§ SOURCE DOCUMENT
CAR-T therapies have transformed the treatment of some blood cancers but have run into hurdles in solid tumors. Other T-cell treatments can tackle some of those challenges, but their reach remains limited. Enter Matterhorn Biosciences, Versant Ventures’ latest startup, which is developing a tumor-agnostic T-cell approach.
The company emerges from Versant’s Ridgeline discovery engine in Basel, Switzerland, with $30 million. The cash will bankroll the development of a portfolio of T-cell receptor (TCR) treatments based on the work of the company’s co-founders, Gennaro De Libero, M.D., and Lucia Mori, Ph.D., who are both on the faculty at the University of Basel.
The company will develop treatments based on T cells that target metabolites, like sugars, presented in cancer cells by a molecule called MR1 (MHC class I-related molecule 1). Known as MR1T cells, “the immune system evolved these T cells to recognize when a human cell has aberrant or malfunctioning metabolism going on,” said Alex Mayweg, Ph.D., managing director at Versant and a member of Matterhorn's board.
The metabolites are the byproducts of cell processes and bind to MR1 to make stable complexes, De Libero and Mayweg said. Because cancer cells proliferate so quickly, they rack up these metabolites in far larger numbers than healthy cells, allowing MR1T cells to zero in on tumors without harming healthy tissue.
What’s more, they don’t build up in specific kinds of cancers.

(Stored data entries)
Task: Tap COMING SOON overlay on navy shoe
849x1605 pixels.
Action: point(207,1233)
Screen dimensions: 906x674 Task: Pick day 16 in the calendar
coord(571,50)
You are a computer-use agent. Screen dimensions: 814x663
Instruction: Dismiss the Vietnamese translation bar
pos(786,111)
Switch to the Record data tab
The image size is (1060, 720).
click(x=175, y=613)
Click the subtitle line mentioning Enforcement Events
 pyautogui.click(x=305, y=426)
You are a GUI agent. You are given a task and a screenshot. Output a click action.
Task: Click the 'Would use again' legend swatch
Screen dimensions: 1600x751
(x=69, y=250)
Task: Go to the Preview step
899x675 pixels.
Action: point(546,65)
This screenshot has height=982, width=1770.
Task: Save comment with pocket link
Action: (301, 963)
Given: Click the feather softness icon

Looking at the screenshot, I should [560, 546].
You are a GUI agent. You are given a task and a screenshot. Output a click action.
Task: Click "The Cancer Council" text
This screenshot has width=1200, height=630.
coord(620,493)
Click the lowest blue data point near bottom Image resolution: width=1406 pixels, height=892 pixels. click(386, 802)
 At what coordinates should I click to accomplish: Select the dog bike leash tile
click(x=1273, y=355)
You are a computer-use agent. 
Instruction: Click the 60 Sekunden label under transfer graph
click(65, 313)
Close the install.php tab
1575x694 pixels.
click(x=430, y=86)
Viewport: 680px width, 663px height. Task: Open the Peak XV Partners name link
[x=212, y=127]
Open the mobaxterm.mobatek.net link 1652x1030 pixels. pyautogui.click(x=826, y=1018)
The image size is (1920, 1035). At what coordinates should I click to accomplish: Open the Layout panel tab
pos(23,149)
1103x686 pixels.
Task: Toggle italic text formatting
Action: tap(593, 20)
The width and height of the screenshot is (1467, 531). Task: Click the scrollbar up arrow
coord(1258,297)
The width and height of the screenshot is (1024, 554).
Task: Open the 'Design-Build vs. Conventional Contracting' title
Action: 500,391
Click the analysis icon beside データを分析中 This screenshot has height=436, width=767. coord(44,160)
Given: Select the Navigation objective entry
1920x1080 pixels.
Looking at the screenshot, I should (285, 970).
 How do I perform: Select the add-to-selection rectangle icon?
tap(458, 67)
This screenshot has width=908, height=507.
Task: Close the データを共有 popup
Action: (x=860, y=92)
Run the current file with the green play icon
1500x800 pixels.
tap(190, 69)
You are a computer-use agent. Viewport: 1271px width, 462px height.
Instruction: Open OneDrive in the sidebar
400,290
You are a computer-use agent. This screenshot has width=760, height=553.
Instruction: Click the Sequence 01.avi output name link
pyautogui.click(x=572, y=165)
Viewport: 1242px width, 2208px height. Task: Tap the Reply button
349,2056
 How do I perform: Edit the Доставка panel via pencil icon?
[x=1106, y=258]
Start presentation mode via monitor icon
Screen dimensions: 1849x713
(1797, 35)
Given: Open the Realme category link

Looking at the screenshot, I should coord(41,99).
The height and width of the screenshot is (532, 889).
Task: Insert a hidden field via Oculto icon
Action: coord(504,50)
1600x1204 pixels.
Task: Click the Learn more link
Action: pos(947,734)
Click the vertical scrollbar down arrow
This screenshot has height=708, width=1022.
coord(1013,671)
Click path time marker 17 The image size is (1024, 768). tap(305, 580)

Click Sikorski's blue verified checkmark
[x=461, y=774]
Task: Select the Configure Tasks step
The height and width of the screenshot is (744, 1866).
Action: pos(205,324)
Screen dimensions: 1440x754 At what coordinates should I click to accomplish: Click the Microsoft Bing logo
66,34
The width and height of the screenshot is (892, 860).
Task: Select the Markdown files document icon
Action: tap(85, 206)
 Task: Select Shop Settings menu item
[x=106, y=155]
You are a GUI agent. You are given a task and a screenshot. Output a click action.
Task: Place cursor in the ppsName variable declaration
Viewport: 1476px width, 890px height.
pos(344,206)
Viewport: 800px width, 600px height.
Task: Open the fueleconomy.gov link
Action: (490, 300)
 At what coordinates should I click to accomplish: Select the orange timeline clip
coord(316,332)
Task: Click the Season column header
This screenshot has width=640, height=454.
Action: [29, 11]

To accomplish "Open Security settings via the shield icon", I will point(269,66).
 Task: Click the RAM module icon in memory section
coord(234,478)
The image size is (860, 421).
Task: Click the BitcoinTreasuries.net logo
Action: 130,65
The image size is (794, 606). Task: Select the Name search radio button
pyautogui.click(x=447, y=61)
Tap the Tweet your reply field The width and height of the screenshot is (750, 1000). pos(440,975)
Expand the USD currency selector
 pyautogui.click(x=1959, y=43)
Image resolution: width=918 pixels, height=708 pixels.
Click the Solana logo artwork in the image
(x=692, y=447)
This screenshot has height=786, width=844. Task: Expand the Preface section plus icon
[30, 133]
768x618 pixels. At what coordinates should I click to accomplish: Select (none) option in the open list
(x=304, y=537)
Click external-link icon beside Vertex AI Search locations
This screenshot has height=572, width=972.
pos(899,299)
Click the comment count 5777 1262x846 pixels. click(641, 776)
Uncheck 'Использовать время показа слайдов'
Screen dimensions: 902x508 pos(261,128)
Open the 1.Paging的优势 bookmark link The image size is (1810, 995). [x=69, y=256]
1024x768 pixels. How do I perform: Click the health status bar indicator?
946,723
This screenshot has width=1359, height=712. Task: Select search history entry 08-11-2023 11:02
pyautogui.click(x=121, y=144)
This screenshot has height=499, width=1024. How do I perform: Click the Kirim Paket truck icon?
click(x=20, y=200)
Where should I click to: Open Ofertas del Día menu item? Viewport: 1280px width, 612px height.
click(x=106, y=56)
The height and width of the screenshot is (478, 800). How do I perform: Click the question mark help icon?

§ EXERCISES
• A. Transcribe the Matterhorn Biosciences article between "The company will" and "of Matterhorn's board.", inclusive.
• B. In the Matterhorn Biosciences article, how much money does the company have as it emerges from Versant's Ridgeline discovery engine?
• C. Write the next part of the Matterhorn Biosciences article, picking up after its last sentence.
None of these rows is needed.

§ ANSWERS BY TASK
• A.
The company will develop treatments based on T cells that target metabolites, like sugars, presented in cancer cells by a molecule called MR1 (MHC class I-related molecule 1). Known as MR1T cells, “the immune system evolved these T cells to recognize when a human cell has aberrant or malfunctioning metabolism going on,” said Alex Mayweg, Ph.D., managing director at Versant and a member of Matterhorn's board.

• B. $30 million.

• C.
“The same metabolite can be accumulating in melanoma cells, for example, but also in liver cancers. This will be a therapeutic approach that can target different tumors from different organs,” De Libero said.
Matterhorn is working on a library of T-cell receptors (TCRs) it can attach to MR1T cells that recognize different metabolites. The goal is to identify the best combination of receptors to go after the metabolites expressed by a given tumor. That way, the same TCRs can be used to treat multiple cancers.
“We can set up a therapy that is, in a way, personalized, but still can be used off the shelf,” De Libero said.
The Matterhorn team will work with Versant’s scientists at Ridgeline to build their platform and a “broad portfolio” of TCR treatments. It plans to start IND-enabling studies on its first development candidates later this year, with plans for a phase 1 study in late 2021. Aside from saying the approach would work in solid tumors and probably also blood cancers, the company is keeping its target indications under wraps.
“We probably don’t want to go for the most complicated and maybe ambitious indications,” Mayweg said. “We’re obviously thinking really big here… But on the other hand, we have to take certain steps first. We need to show our TCRs work just like classical TCRs do in a clinical setting.”
Classical TCR treatments rely on the tumor antigen HLA, to which they bind. Problem is, the treatments only work with certain subtypes of HLA, which means it takes a lot of screening to find treatable patients. To add insult to injury, HLA is downregulated in many cancers, making cancers invisible to T cells. Even if a TCR therapy works, patients may still relapse if their HLA levels drop.
“This type of therapy is intrinsically limited by the polymorphism of HLA molecules,” De Libero said. Unlike HLA, MR1 is monomorphic, meaning it does not differ from patient to patient.
As for CAR-T therapies, their success has been limited in solid tumors because their targets aren’t selective enough, Mayweg said. They’ve worked well in blood cancers because the healthy blood cells caught in the crossfire will soon be replaced with new blood cells.
“[Selectivity] is very important if you want to treat solid tumors because you can’t kill the normal cells in the organ—you’d lose the whole organ,” De Libero said.